**Task details**
Write out every record below word for word, but leave out the pictures.
── Supplied information
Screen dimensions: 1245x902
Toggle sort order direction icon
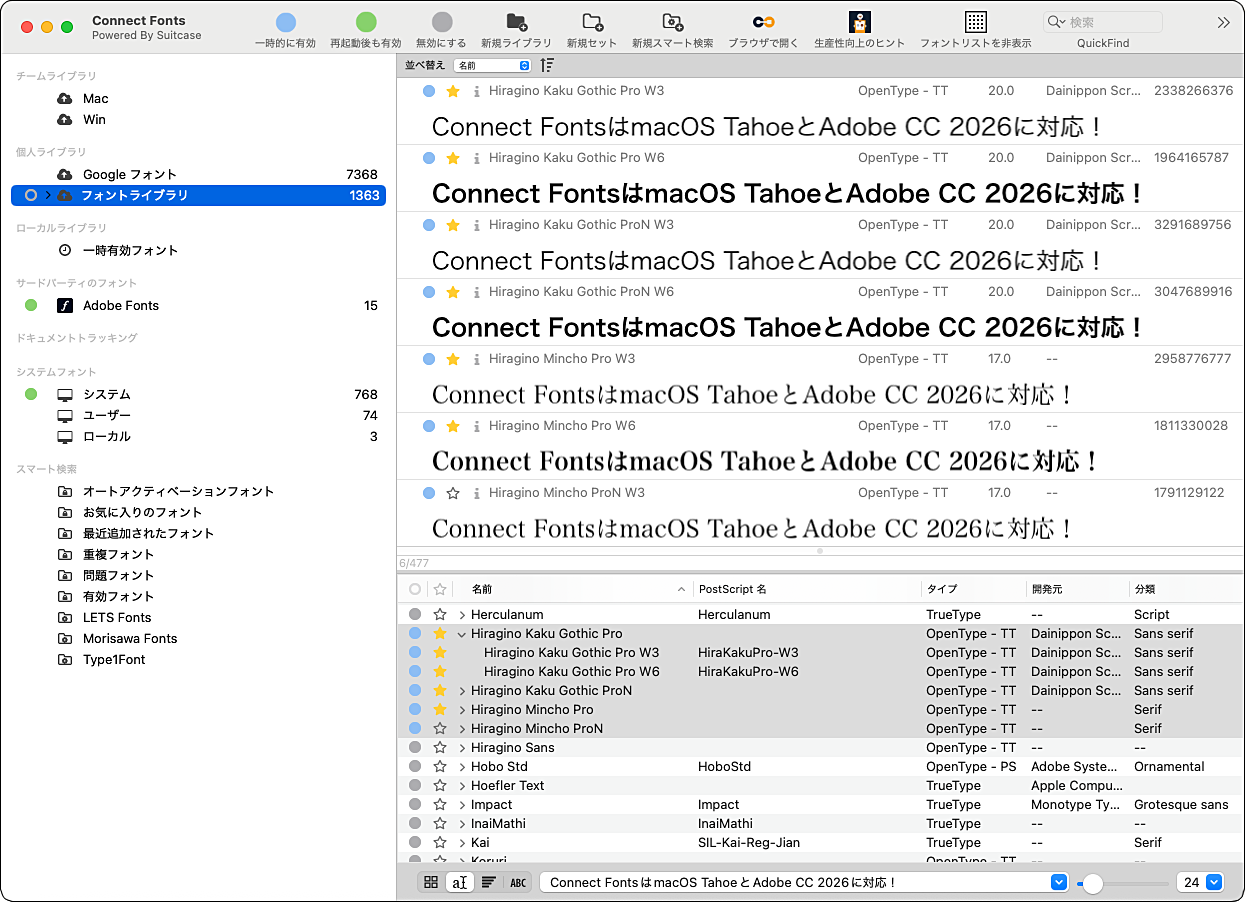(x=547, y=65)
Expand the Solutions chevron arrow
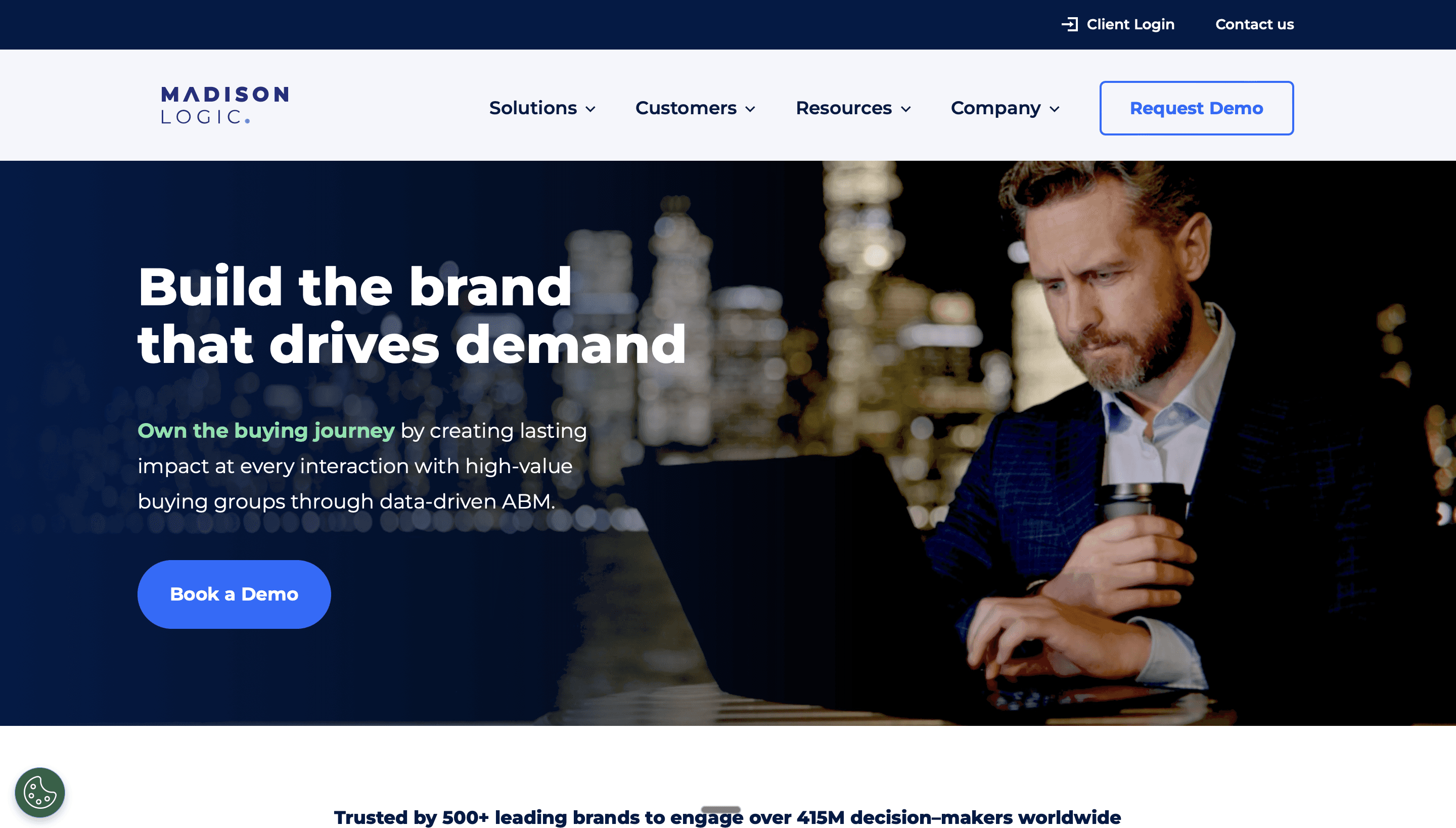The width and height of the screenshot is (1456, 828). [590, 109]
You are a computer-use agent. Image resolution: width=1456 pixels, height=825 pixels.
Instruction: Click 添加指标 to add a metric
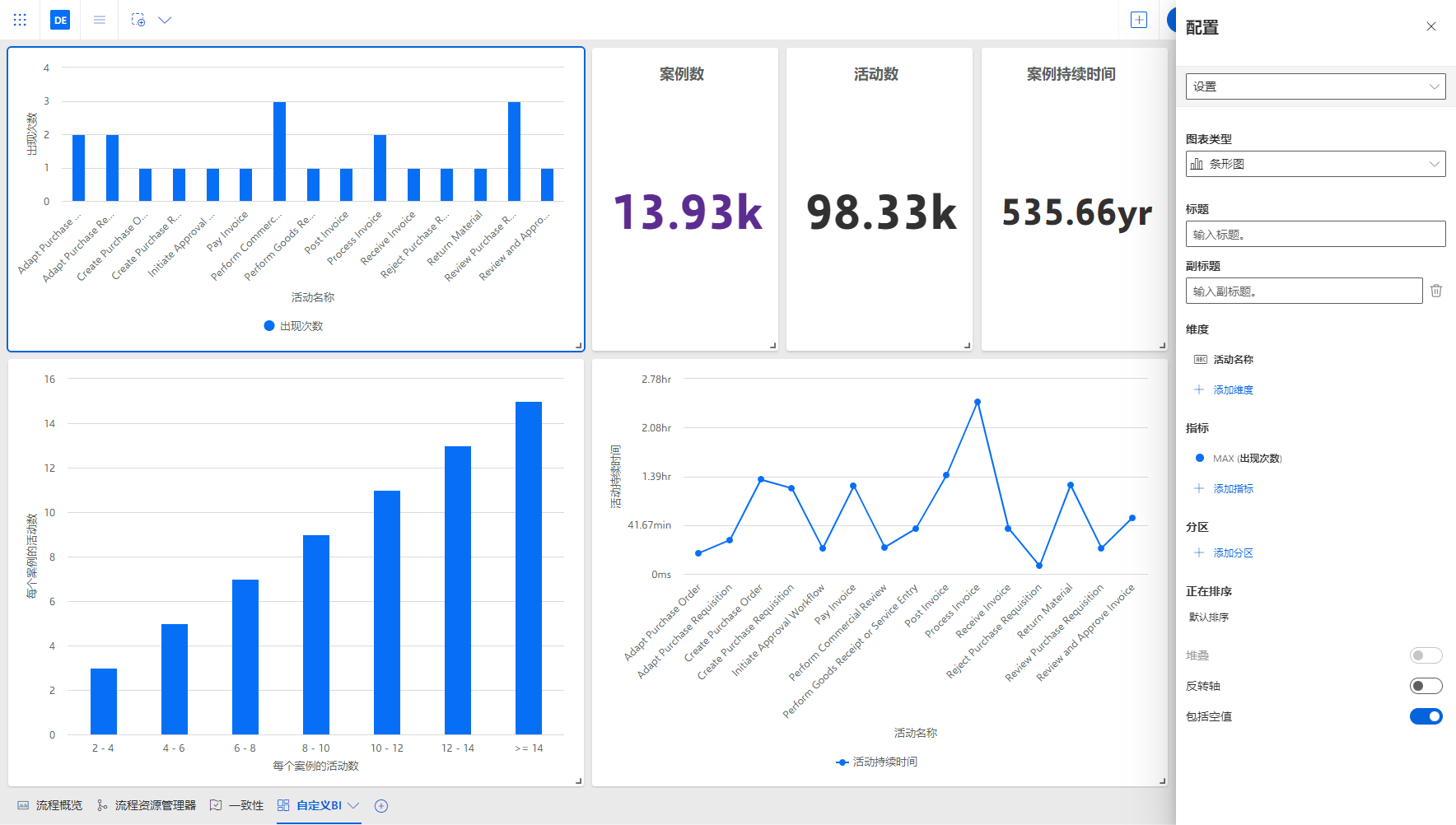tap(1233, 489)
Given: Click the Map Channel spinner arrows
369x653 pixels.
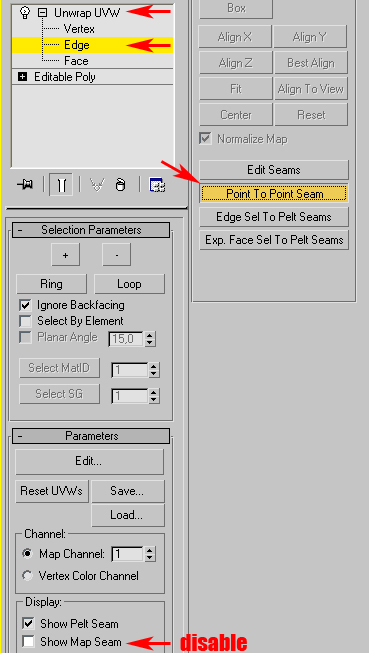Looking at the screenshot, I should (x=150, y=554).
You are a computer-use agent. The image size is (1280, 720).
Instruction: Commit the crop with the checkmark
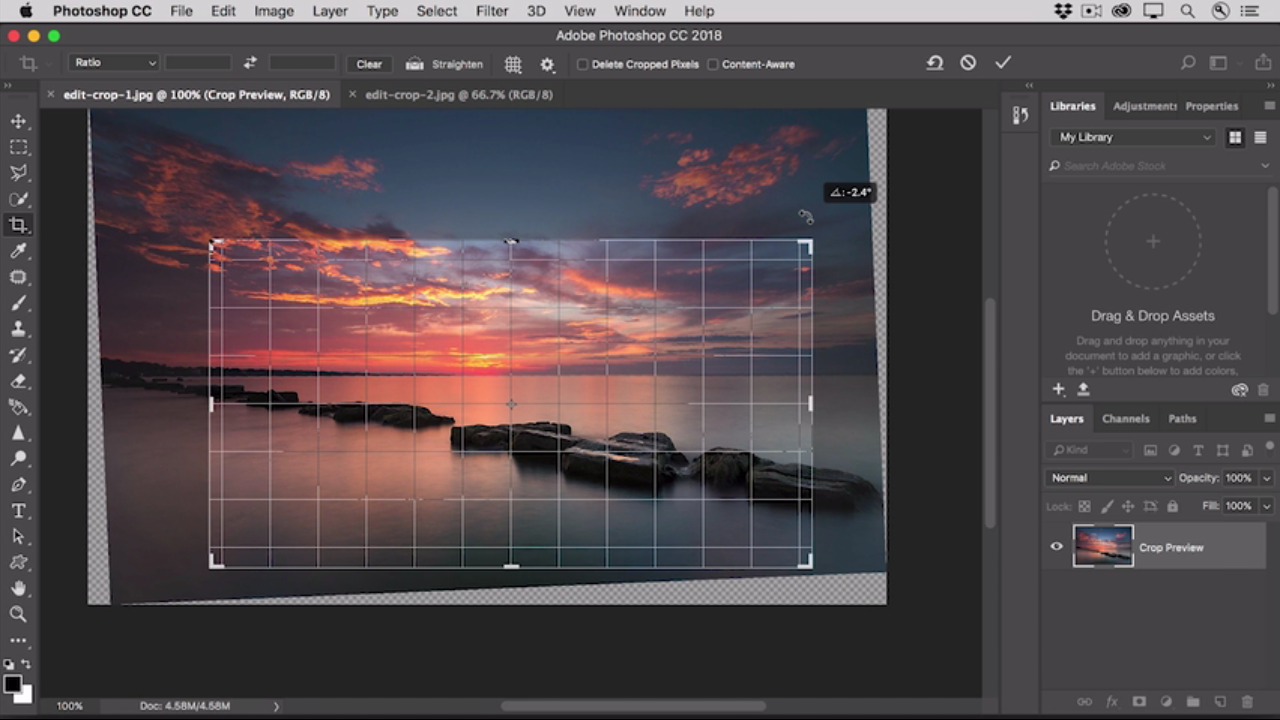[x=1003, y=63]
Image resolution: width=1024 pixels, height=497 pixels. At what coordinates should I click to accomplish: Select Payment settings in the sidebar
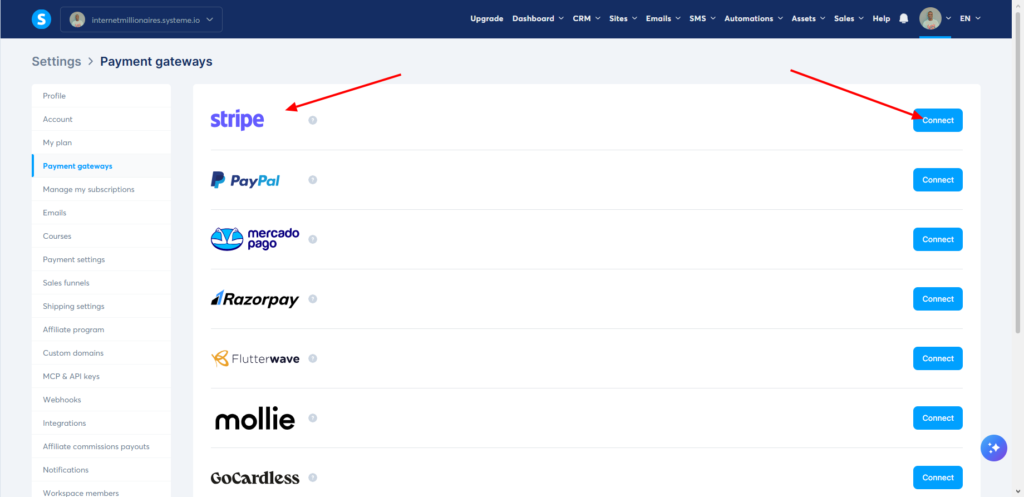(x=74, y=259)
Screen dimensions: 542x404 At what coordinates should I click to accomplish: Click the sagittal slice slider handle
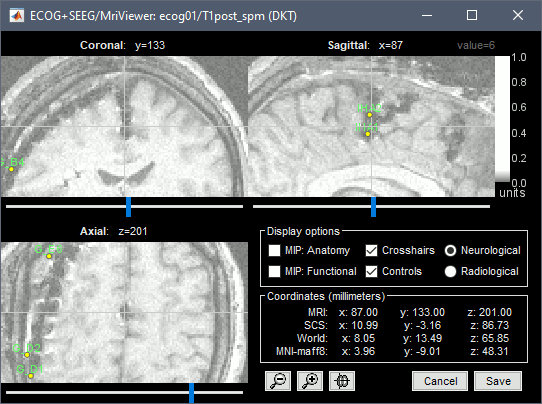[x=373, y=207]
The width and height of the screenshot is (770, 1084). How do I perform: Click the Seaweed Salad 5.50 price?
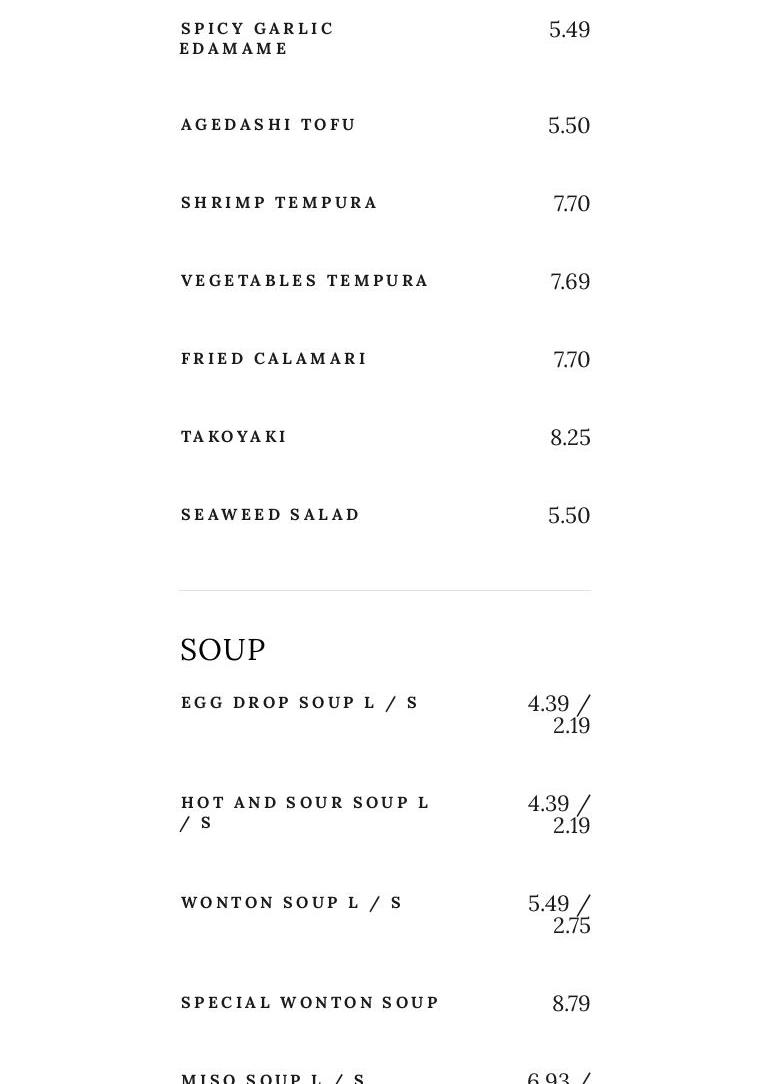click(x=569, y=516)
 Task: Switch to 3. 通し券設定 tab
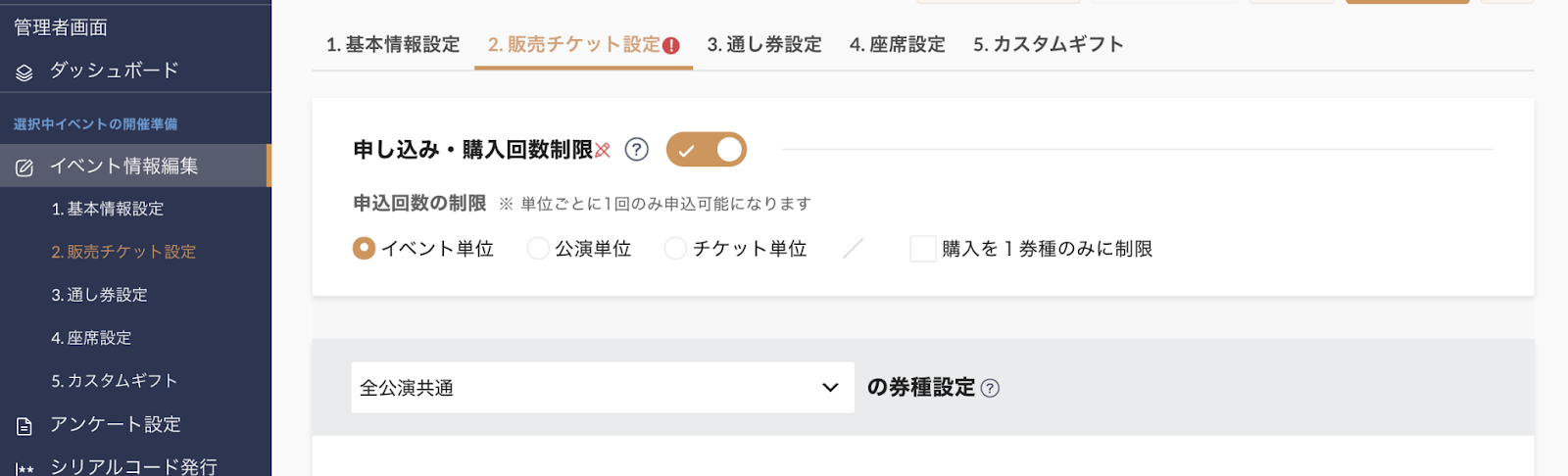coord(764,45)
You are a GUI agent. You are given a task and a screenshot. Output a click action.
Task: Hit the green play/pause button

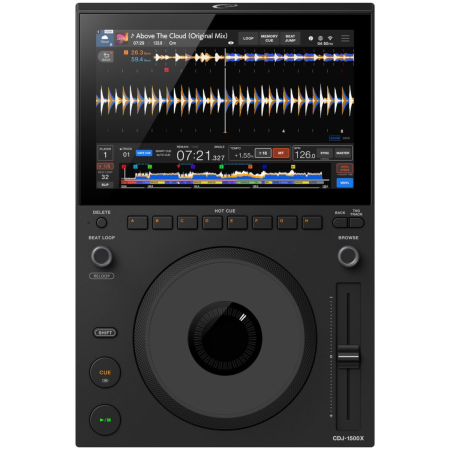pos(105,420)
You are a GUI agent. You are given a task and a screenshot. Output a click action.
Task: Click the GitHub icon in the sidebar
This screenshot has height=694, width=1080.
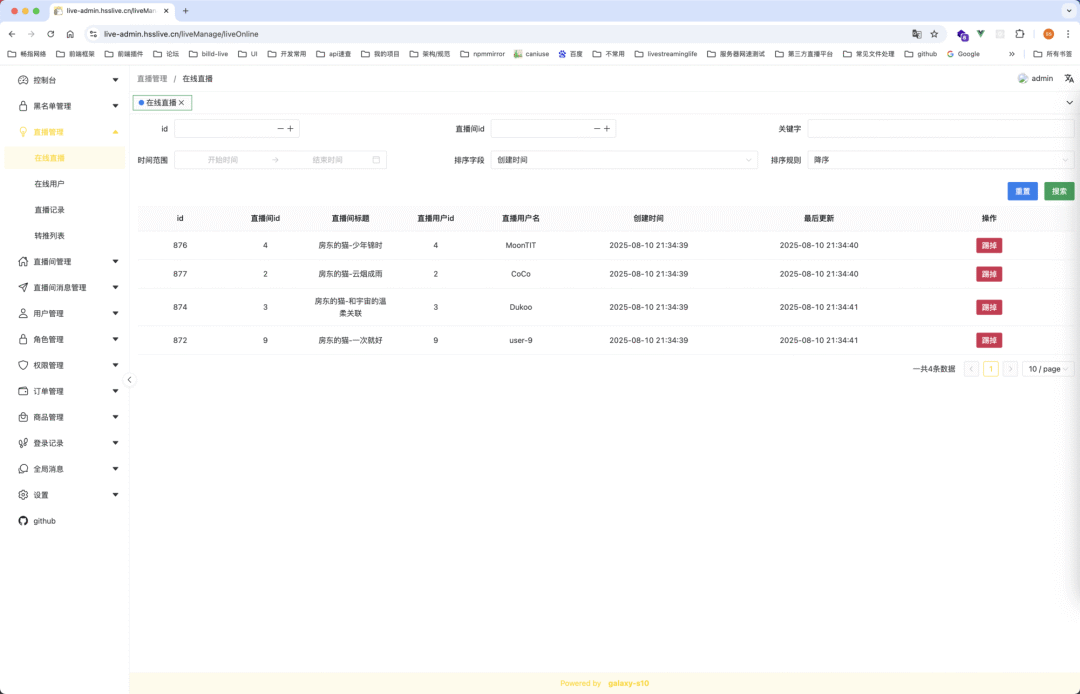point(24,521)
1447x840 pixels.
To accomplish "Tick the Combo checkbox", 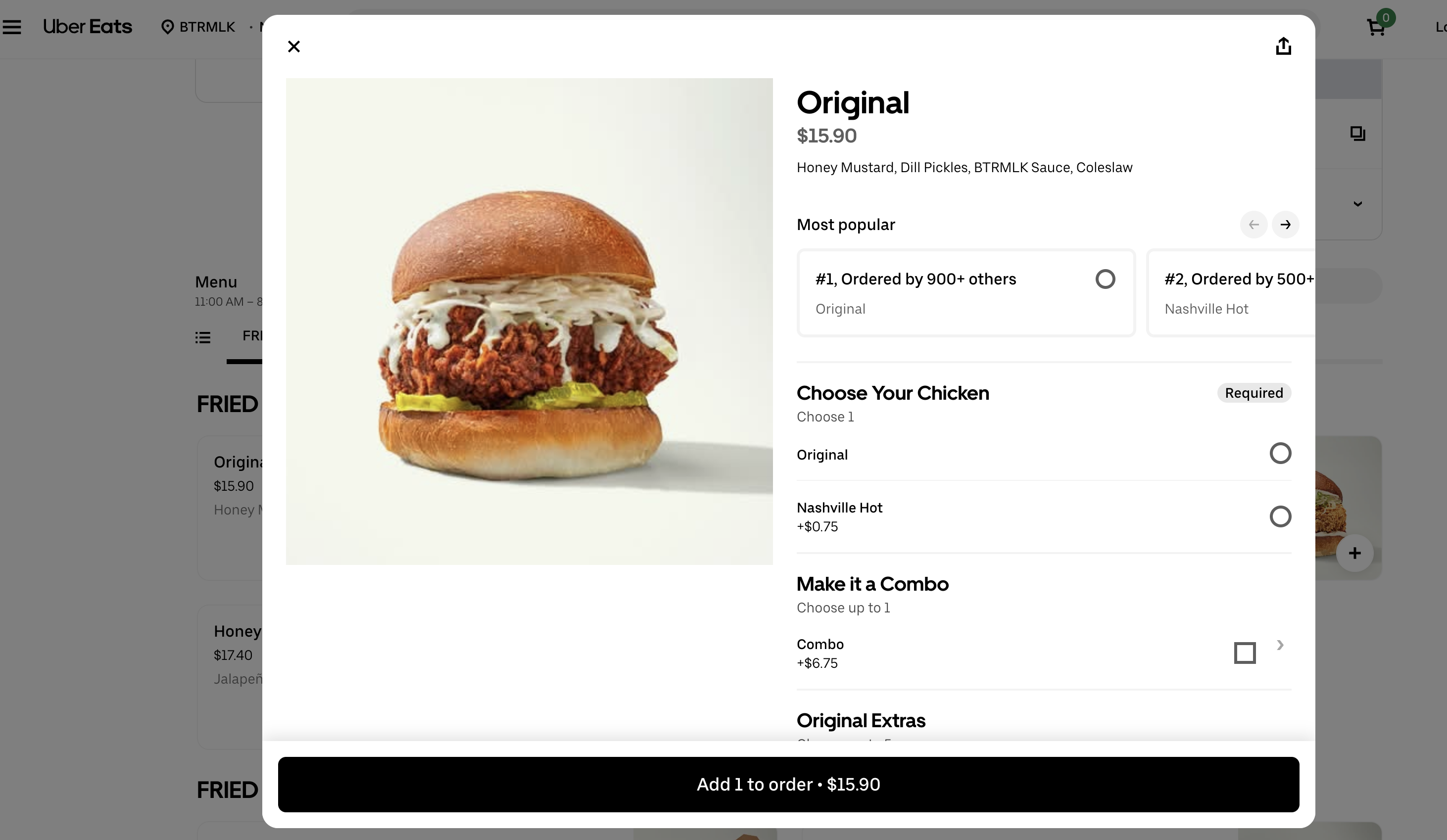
────
**Full response**
Screen dimensions: 1245x902
Toggle sort order direction icon
(x=547, y=65)
Expand the Solutions chevron arrow
The width and height of the screenshot is (1456, 828). [590, 109]
You are a computer-use agent. Image resolution: width=1456 pixels, height=825 pixels.
Instruction: Click 添加指标 to add a metric
tap(1233, 489)
Given: Click the Map Channel spinner arrows
369x653 pixels.
Looking at the screenshot, I should (x=150, y=554).
You are a computer-use agent. The image size is (1280, 720).
Instruction: Commit the crop with the checkmark
[x=1003, y=63]
Image resolution: width=1024 pixels, height=497 pixels. At what coordinates should I click to accomplish: Select Payment settings in the sidebar
(x=74, y=259)
Screen dimensions: 542x404 At what coordinates should I click to accomplish: Click the sagittal slice slider handle
[x=373, y=207]
The width and height of the screenshot is (770, 1084). How do I perform: Click the Seaweed Salad 5.50 price?
click(x=569, y=516)
 Task: Switch to 3. 通し券設定 tab
coord(764,45)
You are a GUI agent. You are given a task and a screenshot. Output a click action.
Task: Hit the green play/pause button

pos(105,420)
You are a GUI agent. You are given a task and a screenshot. Output a click action.
Task: Click the GitHub icon in the sidebar
This screenshot has height=694, width=1080.
point(24,521)
1447x840 pixels.
To accomplish "Tick the Combo checkbox", 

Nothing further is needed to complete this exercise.